* **Material provided**

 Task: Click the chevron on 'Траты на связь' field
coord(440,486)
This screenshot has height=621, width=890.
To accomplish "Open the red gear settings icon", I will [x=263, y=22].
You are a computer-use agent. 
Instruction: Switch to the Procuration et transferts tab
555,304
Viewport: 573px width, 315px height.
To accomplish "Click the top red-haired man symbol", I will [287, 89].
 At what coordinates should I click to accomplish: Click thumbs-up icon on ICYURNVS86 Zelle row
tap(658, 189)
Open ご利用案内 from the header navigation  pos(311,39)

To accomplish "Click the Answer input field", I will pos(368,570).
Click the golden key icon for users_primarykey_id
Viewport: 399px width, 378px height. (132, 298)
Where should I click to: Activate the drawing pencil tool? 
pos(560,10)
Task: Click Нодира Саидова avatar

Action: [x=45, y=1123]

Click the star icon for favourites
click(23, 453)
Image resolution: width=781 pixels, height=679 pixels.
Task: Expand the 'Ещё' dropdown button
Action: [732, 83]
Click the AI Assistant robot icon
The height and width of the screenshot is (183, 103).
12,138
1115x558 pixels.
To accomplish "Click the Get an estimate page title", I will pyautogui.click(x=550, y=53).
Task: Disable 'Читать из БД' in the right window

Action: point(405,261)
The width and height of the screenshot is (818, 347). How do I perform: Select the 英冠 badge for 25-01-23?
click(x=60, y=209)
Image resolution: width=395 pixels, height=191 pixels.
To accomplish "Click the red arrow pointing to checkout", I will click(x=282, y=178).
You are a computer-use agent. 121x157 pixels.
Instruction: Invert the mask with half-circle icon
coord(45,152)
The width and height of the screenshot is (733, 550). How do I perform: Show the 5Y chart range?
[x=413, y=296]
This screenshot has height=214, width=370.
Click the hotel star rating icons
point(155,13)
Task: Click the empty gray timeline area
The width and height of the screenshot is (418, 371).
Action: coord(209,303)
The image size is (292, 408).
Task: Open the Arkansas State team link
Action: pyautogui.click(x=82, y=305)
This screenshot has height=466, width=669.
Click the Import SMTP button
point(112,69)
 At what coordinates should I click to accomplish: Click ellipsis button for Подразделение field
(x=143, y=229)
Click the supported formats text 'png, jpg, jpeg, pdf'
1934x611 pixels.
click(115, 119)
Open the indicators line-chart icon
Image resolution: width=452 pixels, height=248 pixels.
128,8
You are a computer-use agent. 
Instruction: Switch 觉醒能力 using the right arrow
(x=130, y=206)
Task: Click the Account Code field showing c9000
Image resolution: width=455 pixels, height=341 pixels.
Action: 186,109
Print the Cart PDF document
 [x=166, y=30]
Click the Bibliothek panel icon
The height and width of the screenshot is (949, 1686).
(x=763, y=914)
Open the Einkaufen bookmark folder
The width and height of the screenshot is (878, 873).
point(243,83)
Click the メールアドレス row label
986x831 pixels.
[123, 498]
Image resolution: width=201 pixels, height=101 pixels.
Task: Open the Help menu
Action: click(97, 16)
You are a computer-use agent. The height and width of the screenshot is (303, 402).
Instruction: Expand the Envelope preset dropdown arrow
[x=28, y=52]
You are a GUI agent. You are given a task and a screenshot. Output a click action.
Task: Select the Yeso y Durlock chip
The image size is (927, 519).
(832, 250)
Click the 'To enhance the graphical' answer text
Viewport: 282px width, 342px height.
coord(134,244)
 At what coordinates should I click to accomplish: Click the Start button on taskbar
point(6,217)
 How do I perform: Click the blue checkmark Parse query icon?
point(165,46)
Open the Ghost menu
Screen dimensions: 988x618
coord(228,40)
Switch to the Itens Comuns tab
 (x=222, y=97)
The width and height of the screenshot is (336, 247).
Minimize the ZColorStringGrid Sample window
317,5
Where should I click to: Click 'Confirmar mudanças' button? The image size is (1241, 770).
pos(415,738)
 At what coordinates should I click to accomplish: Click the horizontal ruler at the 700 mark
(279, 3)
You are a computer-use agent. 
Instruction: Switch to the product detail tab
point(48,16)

* **Task details**
Exact retyping is needed for the line with "button on taskbar" and for each line after it through the end of the listing above; no other lines belong.

* **Answer for this exercise**
 At what coordinates should I click to accomplish: Click the Start button on taskbar
point(6,217)
 How do I perform: Click the blue checkmark Parse query icon?
point(165,46)
Open the Ghost menu
Screen dimensions: 988x618
coord(228,40)
Switch to the Itens Comuns tab
 (x=222, y=97)
The width and height of the screenshot is (336, 247).
Minimize the ZColorStringGrid Sample window
317,5
Where should I click to: Click 'Confirmar mudanças' button? The image size is (1241, 770).
pos(415,738)
 At what coordinates should I click to accomplish: Click the horizontal ruler at the 700 mark
(279, 3)
You are a computer-use agent. 
Instruction: Switch to the product detail tab
point(48,16)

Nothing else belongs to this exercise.